L'idéologie antisémite de la "Berliner Bewegung" a été portée par un antilibéralisme et un anticapitalisme vagues, résultant du krach de 1873, par la crainte de la croissance de la social-démocratie et par la montée d'une entente nationale de type ethno-racial au sein de la bourgeoisie intellectuelle. On retrouve ces idées particulièrement dans les écrits de l'essayiste Otto Glagau.
Le tournant conservateur qu'Otto von Bismarck donne à sa politique en 1878-1879 en rompant avec le libéralisme et en engageant une politique intérieure conservatrice sur le plan social (lois socialistes, fin du Kulturkampf) renforce le mouvement. Bismarck instrumentalise sciemment la "Berliner Bewegung" pour affaiblir le libéralisme ; probablement la finançait-il également grâce aux fonds Welfs. Cependant, en raison de son radicalisme et de son faible succès politique, le chancelier s'en détache au début des années 1880.

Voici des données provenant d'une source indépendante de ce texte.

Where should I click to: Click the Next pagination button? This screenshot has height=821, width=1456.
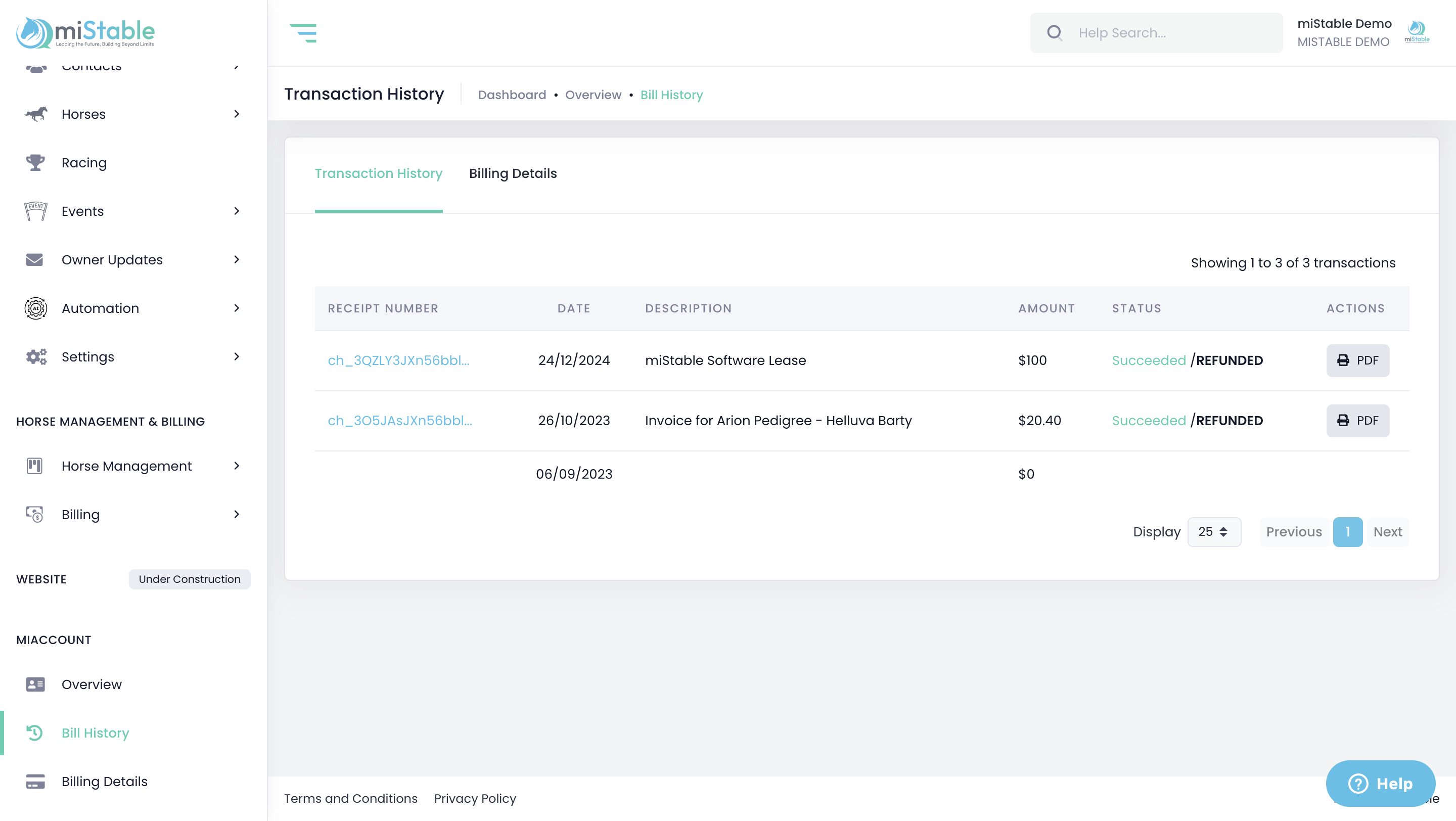(x=1387, y=532)
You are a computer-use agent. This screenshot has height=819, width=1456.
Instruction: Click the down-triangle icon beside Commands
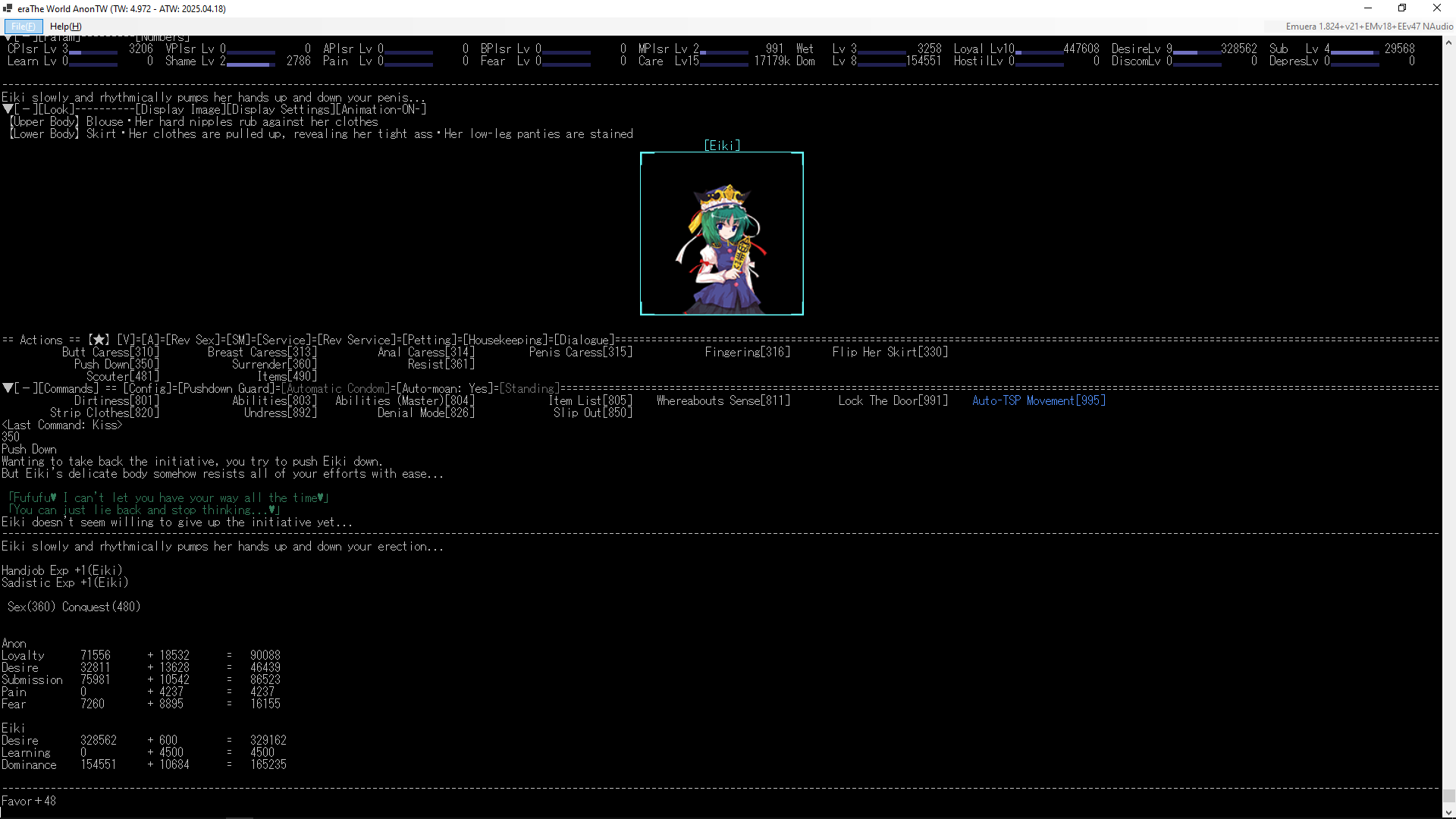click(x=8, y=388)
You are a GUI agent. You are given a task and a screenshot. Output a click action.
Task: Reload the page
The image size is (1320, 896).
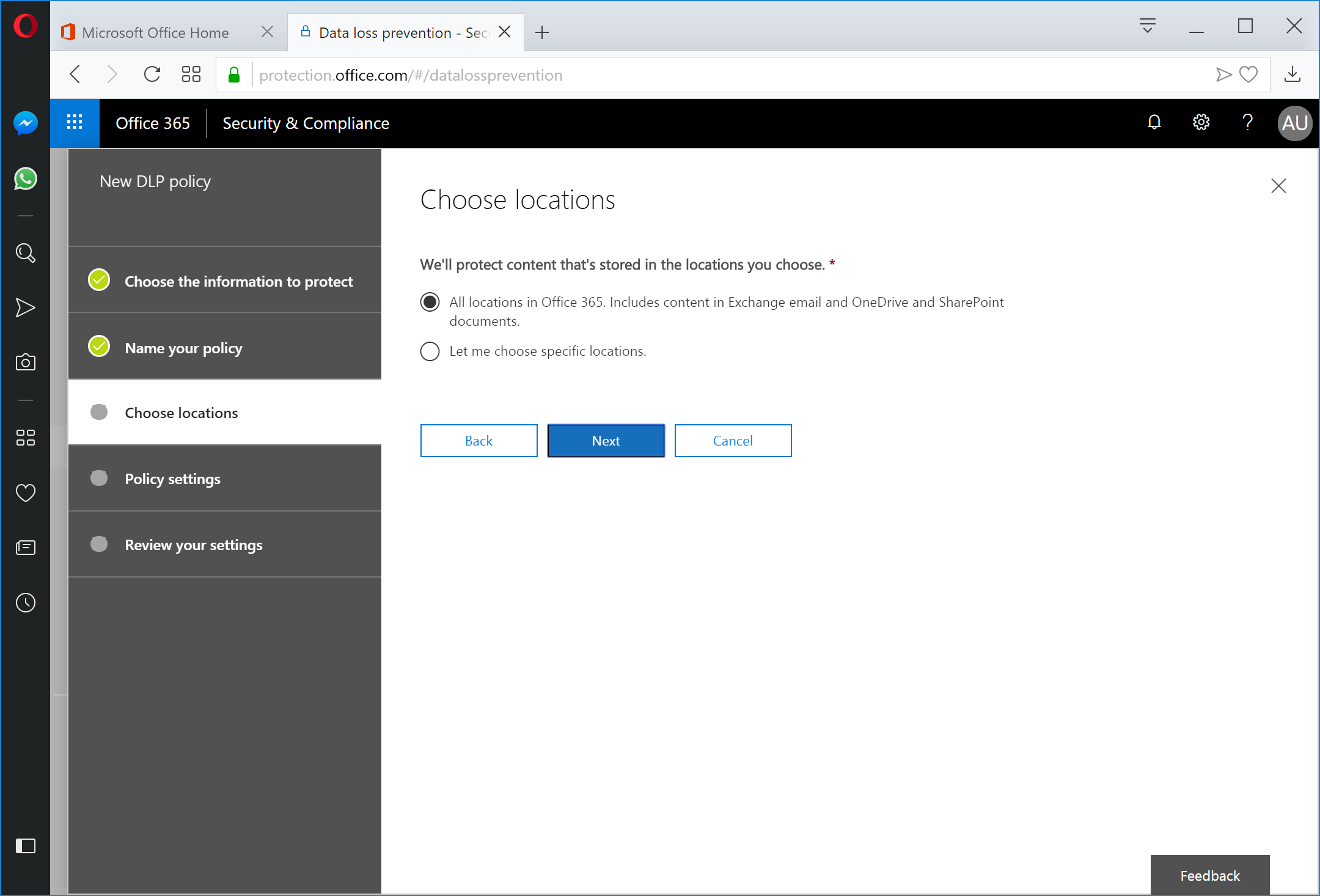[152, 74]

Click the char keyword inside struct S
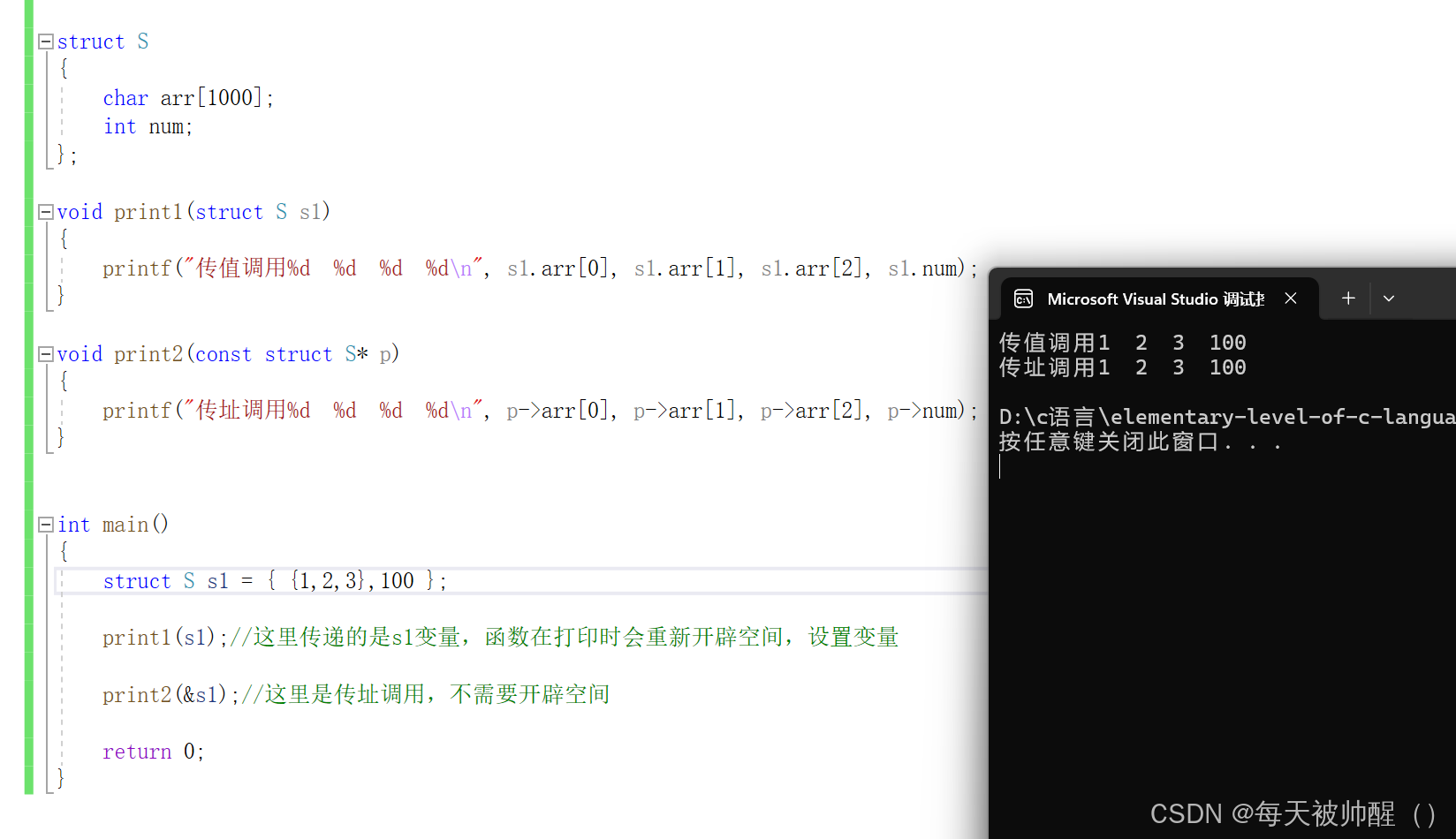(x=125, y=97)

Le discours d'Adolf Stoecker intitulé "Unsere Forderungen an das moderne Judenthum" prononcé en 1879 marquera l'histoire du mouvement. Ce discours est la marque du début de l'antisémitisme moderne. Adolf Stoecker et son parti chrétien-social ont alors formé le noyau de ce mouvement qui regroupe une multitude de personnes et de groupuscules antisémites, antilibéraux, conservateurs et pseudo-anticapitalistes, dont les membres sont principalement des artisans, des propriétaires de magasins de Berlin mais également des officiers ou des universitaires. À ses débuts, la "Berliner Bewegung" est soutenue par le Deutschkonservative Partei qui veut se constituer une base de masses. Il profite de l'ambiance antisémite et antilibérale qui règne alors en Allemagne tout comme du début public sur la responsabilité de l'État concernant les intérêts sociaux. En 1880-1881 la "Berliner Bewegung" lance la fameuse "Pétition antisémite", qui a pour but de mettre un frein à l'assimilation juridique des Juifs. 250 000 personnes signent la pétition.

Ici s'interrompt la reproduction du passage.